--- START ---
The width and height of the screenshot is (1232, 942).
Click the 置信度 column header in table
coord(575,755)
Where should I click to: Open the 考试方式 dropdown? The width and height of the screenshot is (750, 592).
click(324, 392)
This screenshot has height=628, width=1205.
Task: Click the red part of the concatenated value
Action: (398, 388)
--- END ---
• **Problem requirements**
Print all entries again, exactly.

• **Exercise result**
The width and height of the screenshot is (1232, 942).
Click the 置信度 column header in table
coord(575,755)
Where should I click to: Open the 考试方式 dropdown? The width and height of the screenshot is (750, 592).
click(324, 392)
This screenshot has height=628, width=1205.
Task: Click the red part of the concatenated value
Action: (398, 388)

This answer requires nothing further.